The Toronto-based federation, which represents 105,000 companies, including retailers, farmers and doctors, is asking MasterCard and Visa to charge seven or eight Canadian cents per transaction instead a percentage of the sale, Catherine Swift, the organization's president and CEO, tells ATM&Debit News. Interac, which operates Canada's sole existing debit network, similarly charges a flat rate, she says.

Interac is a nonprofit entity, but it is seeking to change its status to a profit-making business to compete with the international card brands.

Swift's comments took MasterCard by surprise, as it says it always has offered flat-fee pricing for its Maestro PIN-debit product. MasterCard wants to use Maestro to enter Canada's PIN-debit market (no issuers in Canada issue signature-debit cards).

"MasterCard has made public commitments to that pricing approach on many occasions, of which (the Canadian Federation of Independent Business) is well aware," Deborah Rowe, a MasterCard spokesperson, writes in an e-mail message. "Maestro's flat-free transaction cost for merchants is substantially less than that of Interac, which recently increased it fees by 60%."

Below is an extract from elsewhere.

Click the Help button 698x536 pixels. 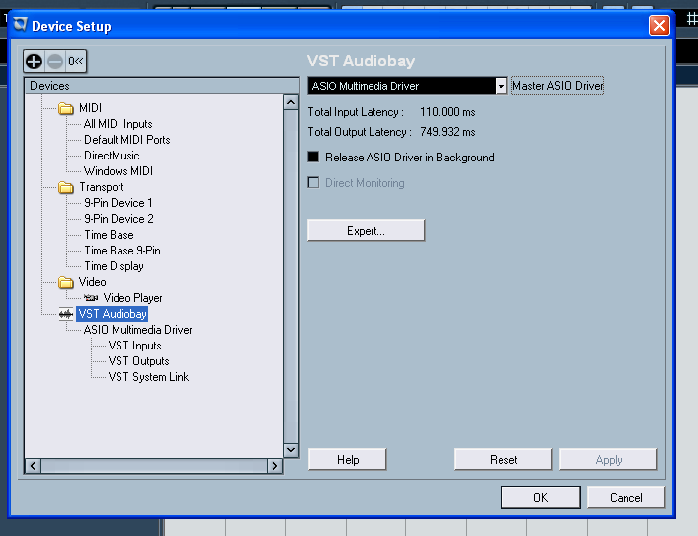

Visa also took issue with the federation's demands. "Visa's debit interchange-rate structure is a combination of fixed and variable, with the emphasis on fixed for the majority of transactions," Tim Wilson, head of Visa Canada, wrote ATM&Debit News in an e-mail message.

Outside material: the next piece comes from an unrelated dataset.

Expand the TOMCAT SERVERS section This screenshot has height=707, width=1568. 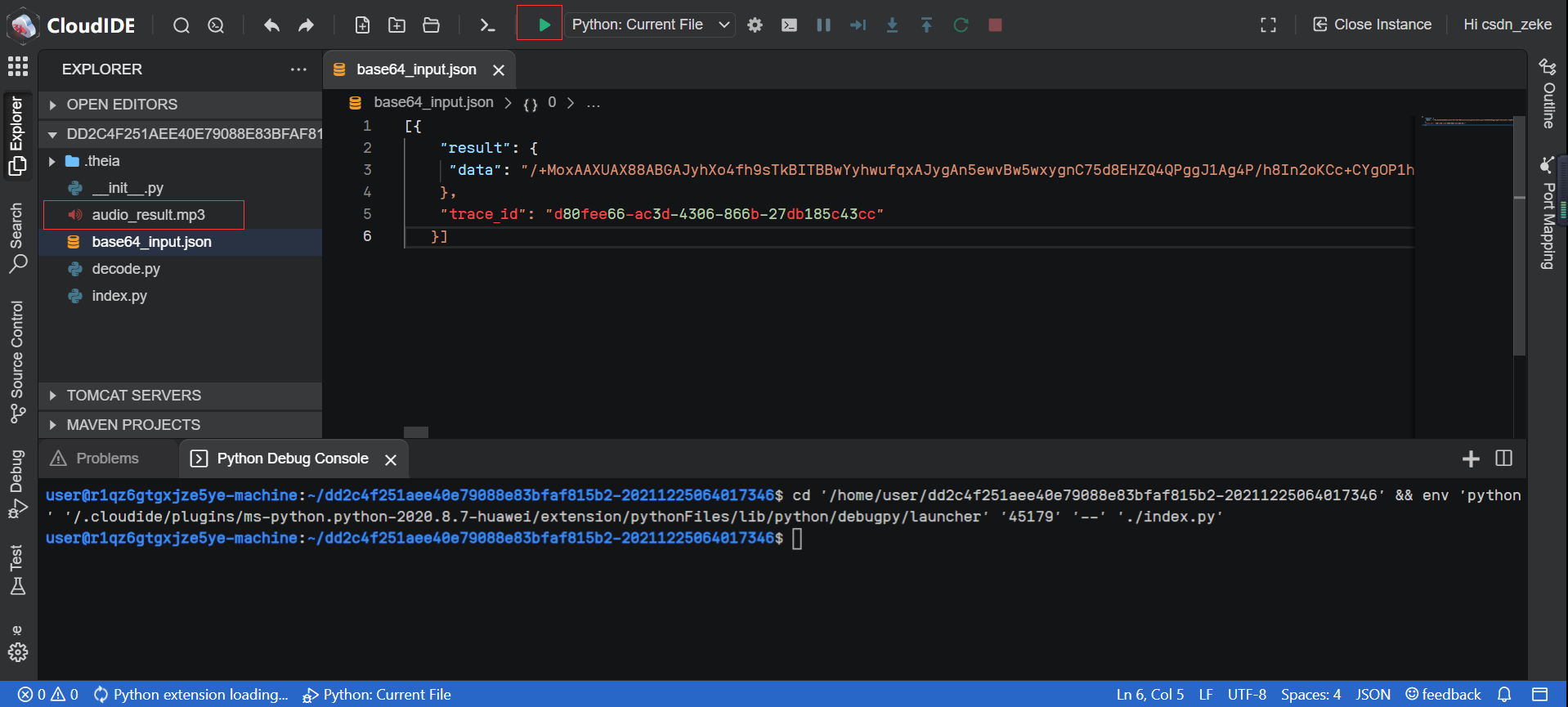(133, 396)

"We believe that the interchange rate structure that has been established for Visa debit is appropriate and will assist in encouraging consumers to use the card, and retailers to accept it," Wilson says.

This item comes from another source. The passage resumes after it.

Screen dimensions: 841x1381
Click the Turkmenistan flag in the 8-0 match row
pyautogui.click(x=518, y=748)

Visa Canada announced in March plans to issue a "co-badged" PIN-debit card that contains both a microchip and a magnetic stripe.

Neither Visa nor MasterCard has set a date to enter Canada's PIN-debit market, but some industry insiders expect some action to occur this fall.

Recently, the federation demanded that Visa and MasterCard adopt a code of conduct for Canada's small-business sector or face calls of government regulation of the payments industry.

Swift later described the code of conduct as a working paper designed to resolve some issues, such as call for a flat fee.

In response to the federation's call, MasterCard said a "nonregulated solution to small-merchant concerns about credit and debit card acceptance is best."

Visa says it is still discussing the issue with the federation. Canada is an attractive market because per-person debit card use is the second highest in the world, according to the Bank of International Settlements in Basel Switzerland.

Canada's per-individual debit card use was second behind Sweden, but ahead of the United States, the Netherlands and the United Kingdom, according to the Bank of International Settlements. In 2007-the latest statistics available-individual Canadians made 104 transactions annually with their debit cards compared with 125 transactions per individual by Swedes. U.S. residents paid with their debit cards 100 times per year; the Dutch paid 97 times per year, and the British paid 83 times per year.